# 5919
The acquisition of antiviral resistance by influenza strains is a constant worry, given their long history of eventually finding their way around our pharmaceutical defenses.
Not so long ago Amantadine (an M2 ion channel blocker) was the preferred influenza antiviral. It was cheap, plentiful, and effective.
But by the mid 2000s Amantadine began to lose its ability to combat the H3N2 seasonal flu virus along with some strains of the H5N1 bird flu.
It has been suggested that the prophylactic use of Amantadine by Chinese poultry farmers (who supposedly included it in their chicken feed for several years) may have contributed to this sudden resistance.
But whatever the cause, by January of 2006 the CDC had issued a warning to doctors not to rely on Amantadine (or Rimantadine) to treat influenza.
Oseltamivir (Tamiflu) – a newer neuraminidase (NA) inhibitor drug introduced in 1999 - while far more expensive, became the new treatment standard.
But by 2008 seasonal H1N1 began to show growing resistance to Oseltamivir as well (although H3N2 remained sensitive).
By the spring of 2009, - in the space of just about a year – seasonal H1N1 had gone from almost 100% sensitive to the drug to nearly 100% resistant.
The arrival of the novel 2009 H1N1 pandemic virus was a game changer, in that it – unlike seasonal H1N1 – was still sensitive to oseltamivir (but not Amantadine).
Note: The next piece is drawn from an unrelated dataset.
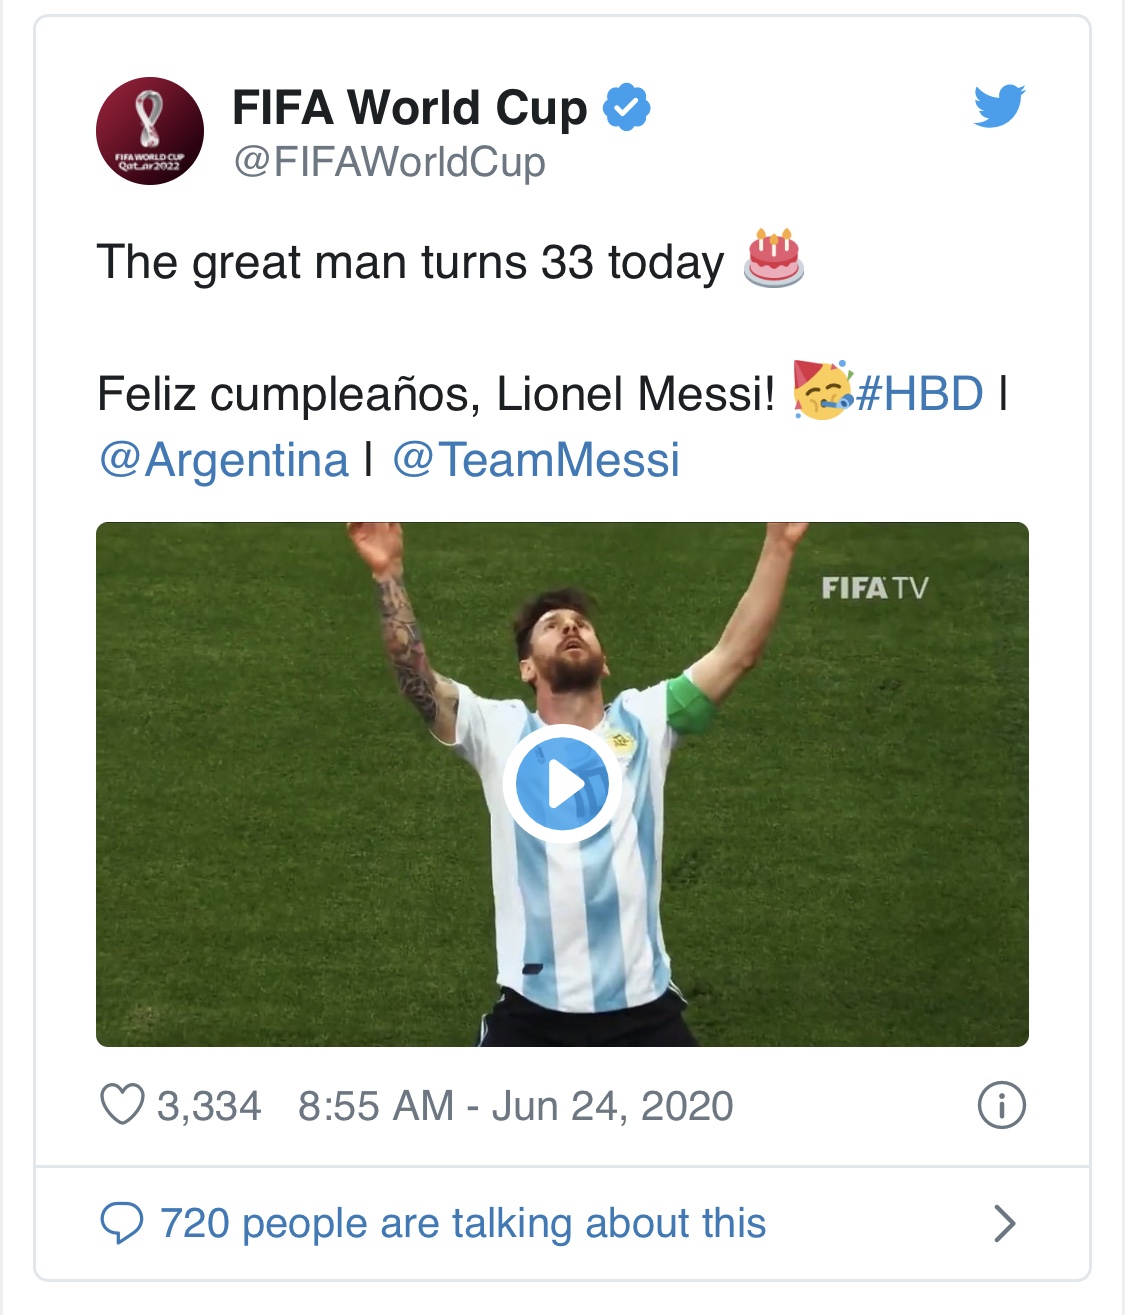Click the FIFA World Cup profile avatar
The width and height of the screenshot is (1125, 1315).
pos(150,131)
Since then, we’ve been watching to see if – like its seasonal cousin – A/H1N1/2009 learns to evade oseltamivir and/or zanamivir as well.
So far, the news has been generally good.
Only 1%-2% of samples tested have shown the most common mutation known to convey oseltamivir resistance; H275Y, where a single amino acid substitution (histidine (H) to tyrosine (Y)) occurs at the neuraminidase position 275.
(Note: some scientists use 'N2 numbering' (H274Y) and some use 'N1 numbering' (H275Y))
Of course, resistance to antivirals is usually a matter of degree. A virus may become strongly resistant, rendering an antiviral all but useless, or just mildly resistant, which may simply reduce the drugs effectiveness.
We’ve a report appearing in Eurosurveillance this week which looks at the emergence of an H1N1 mutation that is mildly resistant to oseltamivir and zanamivir due to a different sort of mutation; S247N (serine (S) to asparagine (N)) mutation at the neuraminidase position 247.
This emerging mutation has been appearing with some frequency in Australia, Brunei and Singapore.
Eurosurveillance, Volume 16, Issue 23, 09 June 2011
Rapid communications
A C Hurt, R T Lee, S K Leang, L Cui, Y M Deng, S P Phuah, N Caldwell, K Freeman, N Komadina, D Smith, D Speers, A Kelso, R T Lin, S Maurer-Stroh, I G Barr
A novel influenza A(H1N1)2009 variant with mildly reduced oseltamivir and zanamivir sensitivity has been detected in more than 10% of community specimens in Singapore and more than 30% of samples from northern Australia during the early months of 2011.
The variant, which has also been detected in other regions of the Asia-Pacific, contains a S247N neuraminidase mutation. When combined with the H275Y mutation, as detected in an oseltamivir-treated patient, the dual S247N+H275Y mutant had extremely high oseltamivir resistance.
In and of itself, this mutation may not be enough to produce clinical resistance to oseltamivir and zanamivir, as the reduction in sensitivity observed was just 6 fold and 3 fold respectively.
But when combined with the better known H275Y mutation, a virus with the S247N mutation proved 10 times more resistant than with the H275Y mutation alone.
The concern is that this mutation, which appears to be biologically fit and easily transmissible, may team up with other mutations known to produce varying degrees of resistance – and together they could prove far more problematic.
While the entire article is well worth reading, the authors conclude with:
If the S247N variant spreads globally, the greatest concern is that other NA mutations which may have previously caused only mild reductions in NAI susceptibility (e.g. mutations at the I223 residue) could instead cumulatively decrease NAI sensitivity to levels that may be clinically significant and affect treatment efficacy.
Laboratories should consider screening currently circulating specimens and isolates for the S247N NA mutation to determine whether the variant is spreading into other regions.
Although our antiviral arsenal remains largely effective against the new H1N1 virus, over time, that could change.
All of which points towards the wisdom of getting a flu shot every year. While not 100% protective, the yearly influenza vaccine can significantly reduce your chances of catching the flu.
After all, it is nearly always better to try to prevent an illness, than to have to treat one.